→ **What is being asked**
Give back only the lines in the records below from the one with "640x480 pixels." to the one with "Click the Process", both inclusive, word for word.

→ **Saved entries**
BEGIN
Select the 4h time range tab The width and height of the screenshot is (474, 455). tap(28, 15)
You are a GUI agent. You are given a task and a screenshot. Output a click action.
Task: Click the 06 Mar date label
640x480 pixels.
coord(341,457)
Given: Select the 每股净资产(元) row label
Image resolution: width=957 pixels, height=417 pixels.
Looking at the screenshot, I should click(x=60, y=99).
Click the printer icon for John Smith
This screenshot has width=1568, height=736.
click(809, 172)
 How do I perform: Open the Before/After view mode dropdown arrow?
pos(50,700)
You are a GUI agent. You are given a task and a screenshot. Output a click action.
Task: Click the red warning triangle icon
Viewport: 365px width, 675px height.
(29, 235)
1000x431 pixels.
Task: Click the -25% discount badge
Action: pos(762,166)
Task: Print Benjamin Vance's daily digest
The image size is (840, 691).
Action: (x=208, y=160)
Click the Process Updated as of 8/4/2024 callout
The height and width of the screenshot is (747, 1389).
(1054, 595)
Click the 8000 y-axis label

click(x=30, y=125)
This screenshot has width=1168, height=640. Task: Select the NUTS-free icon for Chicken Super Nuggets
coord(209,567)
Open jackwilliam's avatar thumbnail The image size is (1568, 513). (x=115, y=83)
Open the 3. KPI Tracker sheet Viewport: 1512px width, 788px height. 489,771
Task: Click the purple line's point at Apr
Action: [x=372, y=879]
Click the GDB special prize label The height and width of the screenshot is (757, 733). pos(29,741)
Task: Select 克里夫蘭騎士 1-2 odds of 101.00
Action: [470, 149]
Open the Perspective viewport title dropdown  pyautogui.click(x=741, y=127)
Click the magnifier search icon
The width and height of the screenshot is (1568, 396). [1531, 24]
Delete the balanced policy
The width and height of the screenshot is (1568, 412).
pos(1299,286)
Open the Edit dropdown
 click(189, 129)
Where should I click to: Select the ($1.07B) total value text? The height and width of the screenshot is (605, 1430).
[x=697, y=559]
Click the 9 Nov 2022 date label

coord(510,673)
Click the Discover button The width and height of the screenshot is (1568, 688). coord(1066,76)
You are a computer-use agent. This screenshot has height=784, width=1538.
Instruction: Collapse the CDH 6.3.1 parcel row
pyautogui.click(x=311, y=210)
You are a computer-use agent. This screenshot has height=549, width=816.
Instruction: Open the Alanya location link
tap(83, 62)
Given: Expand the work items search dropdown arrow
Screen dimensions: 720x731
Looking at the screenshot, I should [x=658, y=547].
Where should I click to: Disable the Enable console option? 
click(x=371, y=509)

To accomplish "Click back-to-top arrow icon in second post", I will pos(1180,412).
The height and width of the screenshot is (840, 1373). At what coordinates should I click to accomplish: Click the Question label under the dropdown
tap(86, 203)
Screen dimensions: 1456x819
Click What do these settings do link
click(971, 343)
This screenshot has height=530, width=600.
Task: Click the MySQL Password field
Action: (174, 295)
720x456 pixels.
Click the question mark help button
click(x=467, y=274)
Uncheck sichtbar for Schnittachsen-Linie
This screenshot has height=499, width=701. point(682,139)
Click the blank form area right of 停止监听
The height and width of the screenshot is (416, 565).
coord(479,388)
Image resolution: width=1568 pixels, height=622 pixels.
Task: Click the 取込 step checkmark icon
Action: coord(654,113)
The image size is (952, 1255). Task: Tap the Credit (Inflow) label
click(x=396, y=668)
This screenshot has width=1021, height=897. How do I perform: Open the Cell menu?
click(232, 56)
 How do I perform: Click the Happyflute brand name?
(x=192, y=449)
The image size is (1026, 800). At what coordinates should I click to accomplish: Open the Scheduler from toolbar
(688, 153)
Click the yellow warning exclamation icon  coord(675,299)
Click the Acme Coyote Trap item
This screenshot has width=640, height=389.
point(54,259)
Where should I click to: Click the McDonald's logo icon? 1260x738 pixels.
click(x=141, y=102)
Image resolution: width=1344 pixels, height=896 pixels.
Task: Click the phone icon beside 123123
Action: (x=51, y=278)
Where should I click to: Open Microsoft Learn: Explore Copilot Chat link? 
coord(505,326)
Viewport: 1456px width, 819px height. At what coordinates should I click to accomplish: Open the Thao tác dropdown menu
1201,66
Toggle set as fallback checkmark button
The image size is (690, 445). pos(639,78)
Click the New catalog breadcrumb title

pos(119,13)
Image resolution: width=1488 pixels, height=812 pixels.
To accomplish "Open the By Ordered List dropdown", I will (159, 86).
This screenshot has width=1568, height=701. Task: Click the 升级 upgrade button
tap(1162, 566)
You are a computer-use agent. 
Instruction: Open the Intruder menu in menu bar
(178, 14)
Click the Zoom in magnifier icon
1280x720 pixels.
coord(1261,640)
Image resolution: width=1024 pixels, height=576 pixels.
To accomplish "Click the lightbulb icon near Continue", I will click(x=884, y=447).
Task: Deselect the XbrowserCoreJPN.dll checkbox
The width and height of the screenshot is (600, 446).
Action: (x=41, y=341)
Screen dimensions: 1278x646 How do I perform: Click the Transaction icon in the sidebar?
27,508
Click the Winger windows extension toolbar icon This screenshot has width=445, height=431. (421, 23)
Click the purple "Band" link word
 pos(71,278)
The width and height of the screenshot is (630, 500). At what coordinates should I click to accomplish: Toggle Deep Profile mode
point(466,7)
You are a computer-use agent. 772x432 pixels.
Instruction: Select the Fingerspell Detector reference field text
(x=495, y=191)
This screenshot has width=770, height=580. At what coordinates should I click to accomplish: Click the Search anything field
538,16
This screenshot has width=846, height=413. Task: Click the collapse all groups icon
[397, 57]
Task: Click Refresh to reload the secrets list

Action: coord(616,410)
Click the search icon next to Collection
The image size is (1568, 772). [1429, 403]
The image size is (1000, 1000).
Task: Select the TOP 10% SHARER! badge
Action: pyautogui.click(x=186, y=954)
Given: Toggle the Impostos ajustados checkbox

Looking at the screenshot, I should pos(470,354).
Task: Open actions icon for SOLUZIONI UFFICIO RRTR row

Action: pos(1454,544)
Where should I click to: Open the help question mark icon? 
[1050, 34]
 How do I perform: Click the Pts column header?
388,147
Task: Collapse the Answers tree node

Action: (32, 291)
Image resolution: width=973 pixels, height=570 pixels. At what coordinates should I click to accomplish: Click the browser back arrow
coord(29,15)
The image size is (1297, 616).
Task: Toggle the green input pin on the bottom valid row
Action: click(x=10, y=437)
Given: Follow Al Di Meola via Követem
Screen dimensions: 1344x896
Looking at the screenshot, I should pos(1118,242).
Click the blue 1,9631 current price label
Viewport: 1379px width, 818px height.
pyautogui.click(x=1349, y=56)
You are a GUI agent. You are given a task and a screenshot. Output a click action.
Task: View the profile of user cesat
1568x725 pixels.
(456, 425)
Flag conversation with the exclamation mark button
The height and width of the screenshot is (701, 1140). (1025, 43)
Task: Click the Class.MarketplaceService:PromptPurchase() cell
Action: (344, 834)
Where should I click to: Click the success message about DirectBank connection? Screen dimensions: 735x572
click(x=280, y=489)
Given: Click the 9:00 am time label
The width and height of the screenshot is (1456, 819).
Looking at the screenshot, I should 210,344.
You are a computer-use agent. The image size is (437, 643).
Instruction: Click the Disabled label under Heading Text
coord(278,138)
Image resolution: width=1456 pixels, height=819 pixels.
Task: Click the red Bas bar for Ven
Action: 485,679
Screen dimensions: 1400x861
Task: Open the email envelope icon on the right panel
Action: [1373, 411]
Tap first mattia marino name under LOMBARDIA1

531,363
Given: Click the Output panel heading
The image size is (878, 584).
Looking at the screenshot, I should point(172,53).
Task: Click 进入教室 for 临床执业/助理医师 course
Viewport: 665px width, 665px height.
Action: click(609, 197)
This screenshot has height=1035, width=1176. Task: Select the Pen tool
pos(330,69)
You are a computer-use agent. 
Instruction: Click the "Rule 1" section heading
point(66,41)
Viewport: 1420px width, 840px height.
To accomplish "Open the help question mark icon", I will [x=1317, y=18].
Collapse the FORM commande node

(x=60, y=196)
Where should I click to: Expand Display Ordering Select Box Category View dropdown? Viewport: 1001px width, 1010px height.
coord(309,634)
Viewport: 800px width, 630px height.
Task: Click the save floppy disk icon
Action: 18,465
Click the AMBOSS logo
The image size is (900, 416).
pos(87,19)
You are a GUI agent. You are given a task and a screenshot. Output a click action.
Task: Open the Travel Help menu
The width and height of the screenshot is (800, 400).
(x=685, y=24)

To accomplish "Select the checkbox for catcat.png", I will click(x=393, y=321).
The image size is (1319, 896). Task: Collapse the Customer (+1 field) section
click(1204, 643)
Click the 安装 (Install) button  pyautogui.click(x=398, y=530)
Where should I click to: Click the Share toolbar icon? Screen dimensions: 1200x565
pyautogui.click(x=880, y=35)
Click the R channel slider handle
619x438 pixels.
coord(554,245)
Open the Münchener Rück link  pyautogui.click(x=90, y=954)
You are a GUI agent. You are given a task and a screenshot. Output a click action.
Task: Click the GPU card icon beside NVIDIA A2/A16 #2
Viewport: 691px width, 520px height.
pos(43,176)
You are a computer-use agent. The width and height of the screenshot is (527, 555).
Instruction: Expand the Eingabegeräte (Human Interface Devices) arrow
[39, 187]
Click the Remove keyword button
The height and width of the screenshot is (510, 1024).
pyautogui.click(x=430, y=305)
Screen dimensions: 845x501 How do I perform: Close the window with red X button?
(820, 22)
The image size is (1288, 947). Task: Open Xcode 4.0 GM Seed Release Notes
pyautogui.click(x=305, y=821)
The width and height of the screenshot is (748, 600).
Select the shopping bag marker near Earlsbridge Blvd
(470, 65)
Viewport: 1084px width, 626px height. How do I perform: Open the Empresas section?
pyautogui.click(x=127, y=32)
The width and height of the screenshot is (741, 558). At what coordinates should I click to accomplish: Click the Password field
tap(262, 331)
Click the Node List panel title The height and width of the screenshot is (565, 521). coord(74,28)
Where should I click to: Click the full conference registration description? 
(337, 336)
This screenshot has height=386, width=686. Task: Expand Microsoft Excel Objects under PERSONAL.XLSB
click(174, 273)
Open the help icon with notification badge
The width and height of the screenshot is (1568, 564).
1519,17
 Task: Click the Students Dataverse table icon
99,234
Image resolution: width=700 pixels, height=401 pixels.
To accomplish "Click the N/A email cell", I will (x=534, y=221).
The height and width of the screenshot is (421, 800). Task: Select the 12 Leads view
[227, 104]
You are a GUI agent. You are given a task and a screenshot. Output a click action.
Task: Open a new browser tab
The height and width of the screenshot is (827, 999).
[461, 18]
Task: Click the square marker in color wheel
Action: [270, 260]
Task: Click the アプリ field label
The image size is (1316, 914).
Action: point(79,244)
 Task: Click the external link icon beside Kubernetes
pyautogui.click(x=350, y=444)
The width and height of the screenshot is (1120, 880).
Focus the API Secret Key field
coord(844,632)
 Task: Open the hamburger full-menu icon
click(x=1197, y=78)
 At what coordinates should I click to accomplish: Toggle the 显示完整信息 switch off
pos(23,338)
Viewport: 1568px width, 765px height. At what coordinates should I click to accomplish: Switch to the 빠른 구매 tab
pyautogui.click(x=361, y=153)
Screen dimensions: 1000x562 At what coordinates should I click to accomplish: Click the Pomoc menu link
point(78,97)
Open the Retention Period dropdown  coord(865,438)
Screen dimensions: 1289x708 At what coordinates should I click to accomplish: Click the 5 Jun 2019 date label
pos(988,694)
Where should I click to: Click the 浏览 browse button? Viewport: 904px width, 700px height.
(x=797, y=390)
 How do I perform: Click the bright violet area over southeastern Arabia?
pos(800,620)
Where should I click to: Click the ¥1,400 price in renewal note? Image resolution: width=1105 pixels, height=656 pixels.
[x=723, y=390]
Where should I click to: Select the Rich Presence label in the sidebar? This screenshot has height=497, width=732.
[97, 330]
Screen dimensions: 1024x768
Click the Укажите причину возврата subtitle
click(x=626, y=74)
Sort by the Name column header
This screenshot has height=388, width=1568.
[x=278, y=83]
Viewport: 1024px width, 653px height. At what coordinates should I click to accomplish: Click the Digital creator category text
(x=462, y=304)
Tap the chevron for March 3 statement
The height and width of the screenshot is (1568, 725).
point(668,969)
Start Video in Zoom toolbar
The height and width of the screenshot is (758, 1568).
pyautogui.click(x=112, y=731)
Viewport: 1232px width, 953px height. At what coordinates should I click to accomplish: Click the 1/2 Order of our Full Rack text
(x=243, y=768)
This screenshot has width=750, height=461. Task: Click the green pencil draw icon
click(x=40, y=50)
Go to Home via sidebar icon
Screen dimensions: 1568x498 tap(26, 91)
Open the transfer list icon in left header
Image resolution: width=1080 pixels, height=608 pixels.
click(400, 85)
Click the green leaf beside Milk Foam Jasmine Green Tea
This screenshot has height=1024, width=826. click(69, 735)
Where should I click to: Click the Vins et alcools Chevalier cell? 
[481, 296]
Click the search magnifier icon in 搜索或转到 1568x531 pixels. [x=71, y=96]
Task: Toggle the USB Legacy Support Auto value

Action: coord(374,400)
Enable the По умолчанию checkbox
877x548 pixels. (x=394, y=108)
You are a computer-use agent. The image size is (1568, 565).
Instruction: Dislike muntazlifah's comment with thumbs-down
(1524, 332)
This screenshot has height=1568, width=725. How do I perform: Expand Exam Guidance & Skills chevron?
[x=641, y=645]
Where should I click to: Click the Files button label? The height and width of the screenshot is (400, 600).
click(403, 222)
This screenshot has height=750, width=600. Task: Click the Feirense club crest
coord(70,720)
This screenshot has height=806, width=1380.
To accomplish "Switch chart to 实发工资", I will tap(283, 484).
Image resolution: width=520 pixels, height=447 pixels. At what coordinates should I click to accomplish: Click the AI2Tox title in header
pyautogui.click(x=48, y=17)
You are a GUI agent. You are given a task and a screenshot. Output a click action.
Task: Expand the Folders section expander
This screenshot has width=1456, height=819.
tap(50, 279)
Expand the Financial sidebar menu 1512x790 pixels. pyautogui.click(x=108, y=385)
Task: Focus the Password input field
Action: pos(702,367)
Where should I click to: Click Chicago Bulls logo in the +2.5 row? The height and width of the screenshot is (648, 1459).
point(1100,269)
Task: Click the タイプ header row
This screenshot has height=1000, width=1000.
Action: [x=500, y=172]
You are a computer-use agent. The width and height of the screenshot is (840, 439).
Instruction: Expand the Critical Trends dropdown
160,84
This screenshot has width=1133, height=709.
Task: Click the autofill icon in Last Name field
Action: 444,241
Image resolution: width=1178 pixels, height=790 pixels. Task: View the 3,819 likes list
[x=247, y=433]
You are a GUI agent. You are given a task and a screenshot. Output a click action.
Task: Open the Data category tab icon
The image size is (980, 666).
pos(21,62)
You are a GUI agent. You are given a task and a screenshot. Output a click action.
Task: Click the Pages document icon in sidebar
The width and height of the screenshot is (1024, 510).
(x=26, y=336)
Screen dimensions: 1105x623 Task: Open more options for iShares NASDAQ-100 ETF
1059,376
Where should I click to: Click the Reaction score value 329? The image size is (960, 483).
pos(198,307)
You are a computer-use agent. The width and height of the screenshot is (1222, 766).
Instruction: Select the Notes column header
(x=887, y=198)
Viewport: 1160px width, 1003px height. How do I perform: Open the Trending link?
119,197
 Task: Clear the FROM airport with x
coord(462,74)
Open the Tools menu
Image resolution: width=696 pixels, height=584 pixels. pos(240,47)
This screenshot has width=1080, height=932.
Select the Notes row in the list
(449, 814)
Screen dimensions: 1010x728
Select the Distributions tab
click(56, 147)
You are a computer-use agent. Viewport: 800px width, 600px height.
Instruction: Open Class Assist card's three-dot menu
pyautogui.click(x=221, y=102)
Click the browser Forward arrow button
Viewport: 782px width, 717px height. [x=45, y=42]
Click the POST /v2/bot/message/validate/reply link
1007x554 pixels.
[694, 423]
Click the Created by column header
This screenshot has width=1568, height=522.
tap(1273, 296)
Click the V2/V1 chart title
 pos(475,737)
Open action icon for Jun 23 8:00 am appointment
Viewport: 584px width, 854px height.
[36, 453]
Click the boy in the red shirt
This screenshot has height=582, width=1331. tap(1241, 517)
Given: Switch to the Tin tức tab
END
→ **Result**
640x480 pixels.
coord(341,457)
Given: Select the 每股净资产(元) row label
Image resolution: width=957 pixels, height=417 pixels.
Looking at the screenshot, I should click(x=60, y=99).
Click the printer icon for John Smith
This screenshot has width=1568, height=736.
click(809, 172)
 How do I perform: Open the Before/After view mode dropdown arrow?
pos(50,700)
You are a GUI agent. You are given a task and a screenshot. Output a click action.
Task: Click the red warning triangle icon
Viewport: 365px width, 675px height.
(29, 235)
1000x431 pixels.
Task: Click the -25% discount badge
Action: pos(762,166)
Task: Print Benjamin Vance's daily digest
The image size is (840, 691).
Action: (x=208, y=160)
Click the Process Updated as of 8/4/2024 callout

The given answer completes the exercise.